The purpose of this article is to describe a change automatic mounting behavior for heavily corrupted VMFS-6 datastores post ESXi 8.0
In ESXi versions earlier than ESXi 8.0, all the datastores will be mounted automatically during system bootup. If the resource cluster meta data of one datastore is severely damaged, the ESXi server might crash while loading the meta data and the ESXi server might be left in unusable state. Though this issue could happen for both VMFS5 and VMFS6 datastores, the mounting behavior change only applies for VMFS6 datastores.
With this change, heavily corrupted VMFS6 datastores will not be mounted automatically during boot process, which makes ESXi server being able to complete booting and be available for maintenance or accessing remaining healthy datastores. This change aims at improving system availability and helps customer when severe corruption happens because of any reasons.
2022-06-21T19:20:41.664Z cpu9:1001390796)WARNING: Res3: StatVMFS6:7090: Volume 5fac7e74-b081eb40-a85d-246e96689e22 ("datastore5") might be damaged on the disk. Resource cluster metadata corruption has been detected. 2022-06-21T19:20:41.664Z cpu9:1001390796)WARNING: FS3: LogCorruption:628: VMFS volume datastore5/5fac7e74-b081eb40-a85d-246e96689e22 on naa.55cd2e414e0855f6:1 has been detected corrupted 2022-06-21T19:20:41.664Z cpu9:1001390796)FS3: LogCorruption:631: While filing a PR, please report the names of all hosts that attach to this LUN, tests that were running on them, 2022-06-21T19:20:41.664Z cpu9:1001390796)FS3: LogCorruption:654: and upload the dump by `voma -m vmfs -f dump -d /vmfs/devices/disks/naa.55cd2e414e0855f6:1 -D X` 2022-06-21T19:20:41.664Z cpu9:1001390796)FS3: LogCorruption:657: where X is the dump file name on a DIFFERENT volume 2022-06-21T19:20:41.665Z cpu9:1001390796)FS3: ReportCorruption:703: On disk volume descriptor verified
0x45391639a940:[0x420018995265]PanicvPanicInt@vmkernel#nover+0x8d stack: 0x0 0x45391639a9d0:[0x4200189951d5]Panic_NoSave@vmkernel#nover+0x56 stack: 0x45391639aa30 0x45391639aa30:[0x4200189960b0]Panic_OnAssertAt@vmkernel#nover+0xbd stack: 0x420019499f0c 0x45391639aab0:[0x420018a15f87]Int6_UD2Assert@vmkernel#nover+0x6c stack: 0x0 0x45391639aad0:[0x420018a0c076]gate_entry@vmkernel#nover+0x77 stack: 0x8001003d 0x45391639ab90:[0x42001a609811]Res3StatVMFS6@esx#nover+0x187d stack: 0xcaaf1a0000 0x45391639aea0:[0x42001a5c4174]Vol3ExtendJournalVMFS6@esx#nover+0xf9 stack: 0x3 0x45391639af30:[0x42001a5c4585]Vol3JournalExtendManager@esx#nover+0x72 stack: 0x2f 0x45391639af50:[0x4200189c7d47]vmkWorldFunc@vmkernel#nover+0x64 stack: 0x4200189c7d42 0x45391639afb0:[0x420018e9ee59]CpuSched_StartWorld@vmkernel#nover+0xfe stack: 0x45390c09f000 0x45391639afe0:[0x420018f0ef00]CpuSched_ArchStartWorld@vmkernel#nover+0x21 stack: 0x0 0x45391639b000:[0x42001893c3fb]Debug_IsInitialized@vmkernel#nover+0x24 stack: 0x0 lastClrIntrRA:0x4200189a7698 2022-06-21T19:20:42.797Z cpu9:1001390796)base fs=0x0 gs=0x420042400000 Kgs=0x0Note: The above task is for the example. The issue is not restricted to the above stack.

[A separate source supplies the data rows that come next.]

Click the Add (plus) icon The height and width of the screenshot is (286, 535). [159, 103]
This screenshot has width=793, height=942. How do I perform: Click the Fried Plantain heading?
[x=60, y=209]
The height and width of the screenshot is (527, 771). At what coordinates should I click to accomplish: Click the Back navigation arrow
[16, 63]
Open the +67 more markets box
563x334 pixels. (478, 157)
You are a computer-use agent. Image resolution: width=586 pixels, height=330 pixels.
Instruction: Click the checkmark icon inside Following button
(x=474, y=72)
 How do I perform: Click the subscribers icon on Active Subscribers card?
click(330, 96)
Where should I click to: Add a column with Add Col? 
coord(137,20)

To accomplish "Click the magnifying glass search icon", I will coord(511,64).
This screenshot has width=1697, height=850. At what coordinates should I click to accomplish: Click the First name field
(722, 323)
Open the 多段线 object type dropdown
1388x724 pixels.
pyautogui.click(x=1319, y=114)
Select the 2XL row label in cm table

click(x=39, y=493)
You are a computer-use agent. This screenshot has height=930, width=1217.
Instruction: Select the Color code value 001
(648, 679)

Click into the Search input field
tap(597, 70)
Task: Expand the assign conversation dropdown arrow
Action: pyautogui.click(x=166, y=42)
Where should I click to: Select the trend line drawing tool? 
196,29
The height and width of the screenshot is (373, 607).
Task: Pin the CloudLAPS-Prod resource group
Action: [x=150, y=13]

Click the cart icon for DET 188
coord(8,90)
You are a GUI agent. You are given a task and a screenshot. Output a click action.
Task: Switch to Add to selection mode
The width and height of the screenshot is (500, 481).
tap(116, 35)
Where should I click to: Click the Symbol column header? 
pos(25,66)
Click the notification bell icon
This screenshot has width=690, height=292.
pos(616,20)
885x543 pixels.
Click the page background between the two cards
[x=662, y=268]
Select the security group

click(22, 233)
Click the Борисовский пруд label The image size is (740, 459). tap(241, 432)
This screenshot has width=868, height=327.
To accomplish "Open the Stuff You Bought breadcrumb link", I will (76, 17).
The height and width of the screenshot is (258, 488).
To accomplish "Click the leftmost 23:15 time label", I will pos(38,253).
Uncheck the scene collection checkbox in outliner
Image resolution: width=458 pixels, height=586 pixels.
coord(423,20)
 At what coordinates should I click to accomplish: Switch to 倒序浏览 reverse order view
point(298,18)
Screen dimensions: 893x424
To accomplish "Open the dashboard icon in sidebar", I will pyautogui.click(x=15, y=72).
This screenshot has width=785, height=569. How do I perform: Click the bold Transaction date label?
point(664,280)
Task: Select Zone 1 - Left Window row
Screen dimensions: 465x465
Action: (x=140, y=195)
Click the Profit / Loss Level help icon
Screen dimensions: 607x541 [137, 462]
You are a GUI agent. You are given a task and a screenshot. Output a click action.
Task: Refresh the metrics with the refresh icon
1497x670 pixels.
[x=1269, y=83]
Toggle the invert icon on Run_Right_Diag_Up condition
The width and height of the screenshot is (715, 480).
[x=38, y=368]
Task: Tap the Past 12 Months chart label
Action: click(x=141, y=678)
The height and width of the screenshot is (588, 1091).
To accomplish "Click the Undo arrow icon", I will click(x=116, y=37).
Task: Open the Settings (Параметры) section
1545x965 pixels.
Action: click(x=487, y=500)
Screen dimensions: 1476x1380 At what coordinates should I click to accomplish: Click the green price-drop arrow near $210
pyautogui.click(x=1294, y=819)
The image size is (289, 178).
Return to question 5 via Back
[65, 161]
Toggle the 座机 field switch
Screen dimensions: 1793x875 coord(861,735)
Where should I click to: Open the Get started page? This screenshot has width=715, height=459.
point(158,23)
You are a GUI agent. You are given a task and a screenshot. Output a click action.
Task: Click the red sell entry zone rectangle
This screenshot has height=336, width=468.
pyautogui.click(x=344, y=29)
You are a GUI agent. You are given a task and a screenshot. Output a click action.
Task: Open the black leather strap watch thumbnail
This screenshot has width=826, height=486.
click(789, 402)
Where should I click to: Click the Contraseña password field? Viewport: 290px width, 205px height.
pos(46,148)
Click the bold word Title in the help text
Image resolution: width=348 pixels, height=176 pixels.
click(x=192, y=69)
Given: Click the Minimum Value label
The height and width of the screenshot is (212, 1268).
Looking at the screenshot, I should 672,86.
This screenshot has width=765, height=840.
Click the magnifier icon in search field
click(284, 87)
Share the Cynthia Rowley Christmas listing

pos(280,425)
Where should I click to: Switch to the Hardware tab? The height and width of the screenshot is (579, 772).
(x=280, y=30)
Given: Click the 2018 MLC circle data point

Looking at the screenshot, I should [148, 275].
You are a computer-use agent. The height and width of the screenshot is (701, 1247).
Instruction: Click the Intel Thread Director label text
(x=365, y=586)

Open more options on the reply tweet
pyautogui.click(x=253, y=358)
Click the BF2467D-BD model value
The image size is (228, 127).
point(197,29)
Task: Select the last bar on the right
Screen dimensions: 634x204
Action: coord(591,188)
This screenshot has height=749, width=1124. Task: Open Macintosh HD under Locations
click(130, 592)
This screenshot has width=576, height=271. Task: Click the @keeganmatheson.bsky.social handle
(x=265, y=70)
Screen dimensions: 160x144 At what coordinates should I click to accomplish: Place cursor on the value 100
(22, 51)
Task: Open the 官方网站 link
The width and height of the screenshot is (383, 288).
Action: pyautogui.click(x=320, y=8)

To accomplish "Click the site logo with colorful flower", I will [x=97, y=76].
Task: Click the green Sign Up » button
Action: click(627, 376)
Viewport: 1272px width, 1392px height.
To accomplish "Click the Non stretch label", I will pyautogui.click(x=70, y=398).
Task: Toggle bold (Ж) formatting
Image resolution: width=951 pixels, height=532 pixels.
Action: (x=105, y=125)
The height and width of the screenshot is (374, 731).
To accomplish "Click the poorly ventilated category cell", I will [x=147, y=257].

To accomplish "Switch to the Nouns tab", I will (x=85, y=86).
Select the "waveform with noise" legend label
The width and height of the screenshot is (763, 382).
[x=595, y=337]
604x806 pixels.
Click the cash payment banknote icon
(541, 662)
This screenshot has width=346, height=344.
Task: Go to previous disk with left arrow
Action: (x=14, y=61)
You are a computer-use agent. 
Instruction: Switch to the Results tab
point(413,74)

VMFS meta data corruption can happen because of various reasons. The goal is to stop mounting a heavily corrupted VMFS datastore to avoid ESXi host getting into reboot loop.
The change is integrated in ESXi 8.0
Based on the nature of corruption we can use VOMA tool to fix the corruption and mount the datastore again.
Please contact VMware support team to perform metadata check, refer to KB: Using vSphere On-disk Metadata Analyzer, on how to use VOMA tool.
Note: Metadata inconsistency in the VMFS volume might be fixed or not depending on the nature and extent of corruption. It depends on case to case basis and customer may decide to restore the datastore from backup.
In such scenario, the storage device which hosts the resource cluster heavily corrupted datastore might need to be detached physically to allow system bootup for maintenance.